顔に傷持つゴブリン

vsヴァンパイア・【日を征する夜の覇者】

1. 刹那を生きるモノ




――あの、少年と男の何気ない日常のワンシーンから十数年後。この物語は始まる。




――――――――――


 正直なところ、エリザベートは出て行ったきり戻ってこない、自身のつがいである男、ヴラドのことを別に心配などしていなかった。


 ゴブリンの巣に「遊びに言ってくる」と言って数日。

 一向に帰って来る気配のないヴラドだったが、どうせいつものようにたっぷりと、生意気なゴブリン共に【おしおき】をしているのだろうと考えていたのだ。


 一本、一本、丁寧に指を折り、生きたまま皮を剥ぎ、体中に細長い釘で串刺しにしたりするなどして、弱者が悲痛に泣き叫び、許しを請う姿を【おしおき】と称して行うのが、ヴラドの趣味であるのだ。

 何でも、心が激痛でなだらかに壊れていく様がどうしようもなくそそる・・・らしい。


 はあ、とエリザベートは深いため息をして、日を避けるため差している日傘を手慰てなぐさみにクルリと回した。

 白磁のように透き通る肌と黒色のフリルの付いた日傘はじつにマッチしている。 彼女は、同じく黒いフリルの付いた服と、これまた美しいきらびやかな金髪をはためかせながら、ヴラドのもとに向かって日を避けながら、風のように疾走していた。


 彼女は【おしおき】に夢中のヴラドに、自分を構ってもらいたくて、彼の元に向かっているのだ。


 彼女は泣く子も黙るヴァンパイア。見た目、15、6といった少女である。

 白磁のように透き通る自慢の肌にゴスロリファッション、鮮血のような瞳、見るもの全てを魅了するまさに魔性の女。

 好きなものは自身のこの美しい肌と、つがいであるヴラド、そして強者との死闘である。

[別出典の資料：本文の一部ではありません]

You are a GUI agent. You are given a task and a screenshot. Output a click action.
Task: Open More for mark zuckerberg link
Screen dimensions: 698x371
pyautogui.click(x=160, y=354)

 ヴラドが発って数日、エリザベートは今回の【おしおき】は長引くのだろうと感じ、強制的に連れ帰ることに決めたのだ。


 ヴラドは、興が乗ると飲食も忘れて【おしおき】に没頭してしまうのだ。酷いときには、一ヵ月以上もエモノを生かさず殺さず【おしおき】しなぶり続けることがあった。


「そんなお茶目なところも大好きなんだけど。うふふっ」

 と呟き、彼女は頬を熟れたリンゴのように染める。


「たしか、最長は一月半だったかしらねぇ……」


 5、6年前にヴラドと戦った、年老いた老戦士のことを思い出す。

 夜の散歩の途中で、たまたま目に付いた山小屋を襲ったときの相手であったが、人間とは思えない強さだった。


 年を感じさせない隆々とした筋肉の鎧をまとい、長い年月で昇華された巧みな技を用いた戦士。

 彼は一晩中、二人を相手に一歩も引かず死闘を繰り広げたのだ。

 エリザベートは、危うく日の出の光をあびてしまうところであったことを思い出しブルっと体を震わせる。

 最後は、体力の差で辛くも勝利を収めたのだったが、あの息をつく暇のない戦いはもう二度と御免だとエリザベートは思った。


 あくまで、彼女が強者との死闘を好むのは、その強者を圧倒的な力で粉砕し、強者故の自信やプライド粉々にへし折ることに快感を覚えるからなのだ。

 端的に言えば弱い者いじめが大好きなのだが、弱すぎるのも嫌という少し特殊な嗜好しこうなのだ。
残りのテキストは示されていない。